Scalability isn't the only issue in making this choice (and I do know of successful databases with trillions of records so databases are more scalable than you think). Nor is it probably the most important.

First you need to look at the meaning of the data. Something like Facebook is tied intrinsically to its application and thus putting the logic there isn't as risky as a business application which has to get its data from imports, database jobs, user data entry from several different applications including some that perhaps the business has no control over. So the risk to data integrity is the first and most important thing to consider when making this choice.

Also how the data will be used and in what environment is critical. How is the information audited? Are there regulatory requirements? How is the reporting done? Do I need to be able to reuse the logic in a different reporting system as well as in the user application? If so the logic needs to rest outside of the application. Do I need to do exports of the data and how is that affected by the logic being in the application. Does that mean the people writing the reporting and export code will not have the ability to see what the logic is because they don't have access to application code? That can be a major problem.
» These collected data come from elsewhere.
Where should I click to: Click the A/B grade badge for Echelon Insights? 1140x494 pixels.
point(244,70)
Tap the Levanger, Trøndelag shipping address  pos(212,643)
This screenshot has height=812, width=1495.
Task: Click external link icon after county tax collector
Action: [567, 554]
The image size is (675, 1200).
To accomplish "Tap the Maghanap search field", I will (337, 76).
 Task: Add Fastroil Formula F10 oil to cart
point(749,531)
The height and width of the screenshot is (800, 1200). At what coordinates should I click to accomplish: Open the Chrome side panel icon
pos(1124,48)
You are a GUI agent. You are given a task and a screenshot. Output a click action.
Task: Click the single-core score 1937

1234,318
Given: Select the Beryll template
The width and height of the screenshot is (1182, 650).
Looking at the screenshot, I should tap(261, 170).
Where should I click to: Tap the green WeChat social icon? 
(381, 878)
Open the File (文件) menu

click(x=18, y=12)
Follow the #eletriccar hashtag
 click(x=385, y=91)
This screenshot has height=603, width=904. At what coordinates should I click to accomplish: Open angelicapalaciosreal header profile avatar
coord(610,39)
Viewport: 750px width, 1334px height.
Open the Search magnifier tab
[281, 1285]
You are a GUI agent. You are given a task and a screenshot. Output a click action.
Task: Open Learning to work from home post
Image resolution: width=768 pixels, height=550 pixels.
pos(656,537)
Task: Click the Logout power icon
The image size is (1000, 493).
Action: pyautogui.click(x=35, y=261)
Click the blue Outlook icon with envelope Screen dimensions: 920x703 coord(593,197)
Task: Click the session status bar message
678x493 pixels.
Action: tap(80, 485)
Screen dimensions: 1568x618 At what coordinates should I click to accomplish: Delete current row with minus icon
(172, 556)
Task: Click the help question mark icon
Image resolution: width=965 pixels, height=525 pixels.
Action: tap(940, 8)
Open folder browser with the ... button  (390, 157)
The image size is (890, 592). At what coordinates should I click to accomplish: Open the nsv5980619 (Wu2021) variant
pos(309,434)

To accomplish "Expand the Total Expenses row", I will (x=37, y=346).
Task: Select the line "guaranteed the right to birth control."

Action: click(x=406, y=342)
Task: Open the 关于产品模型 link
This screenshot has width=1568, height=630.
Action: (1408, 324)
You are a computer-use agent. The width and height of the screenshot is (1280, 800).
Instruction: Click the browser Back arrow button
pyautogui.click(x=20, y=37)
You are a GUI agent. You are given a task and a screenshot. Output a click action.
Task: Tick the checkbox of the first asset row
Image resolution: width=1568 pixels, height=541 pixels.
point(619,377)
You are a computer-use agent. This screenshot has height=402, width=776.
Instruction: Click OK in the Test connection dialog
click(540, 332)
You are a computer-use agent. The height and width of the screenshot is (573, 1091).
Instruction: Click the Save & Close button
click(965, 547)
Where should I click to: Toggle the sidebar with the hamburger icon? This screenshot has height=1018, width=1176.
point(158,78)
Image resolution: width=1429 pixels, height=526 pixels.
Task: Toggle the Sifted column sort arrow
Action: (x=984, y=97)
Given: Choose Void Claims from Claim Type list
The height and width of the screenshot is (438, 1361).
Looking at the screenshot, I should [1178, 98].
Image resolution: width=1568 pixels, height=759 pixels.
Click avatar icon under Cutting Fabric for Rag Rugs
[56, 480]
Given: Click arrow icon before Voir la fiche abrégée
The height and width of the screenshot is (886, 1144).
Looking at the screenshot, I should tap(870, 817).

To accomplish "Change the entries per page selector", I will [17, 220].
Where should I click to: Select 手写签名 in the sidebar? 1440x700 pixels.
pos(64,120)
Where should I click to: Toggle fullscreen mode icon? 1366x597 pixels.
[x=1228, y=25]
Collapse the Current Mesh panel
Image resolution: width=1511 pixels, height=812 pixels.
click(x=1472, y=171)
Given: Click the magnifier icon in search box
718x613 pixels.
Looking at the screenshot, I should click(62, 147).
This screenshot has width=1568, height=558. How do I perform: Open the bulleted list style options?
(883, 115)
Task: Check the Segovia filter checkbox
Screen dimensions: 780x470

Another consideration is the scalability which includes the performance. How much scalability do you need? Very few things need the scalability of a Facebook. How much performance do you need? Designing for scalability when you will never need it leads to less than optimum results. Will the methods you use to put logic in the application have a negative impact on database performance (many ORMs for instance write terrible database code).

Then there is the argument about less time for development which is ridiculous. If you know what you are doing, putting the logic in the database does not take more time than putting it in the application. It is just that most application developers aren't SQL specialists. However, is saving the devs time to get better at SQL really a plus? No it is not because that choice almost always comes at a cost of performance on the database and at the cost of data integrity.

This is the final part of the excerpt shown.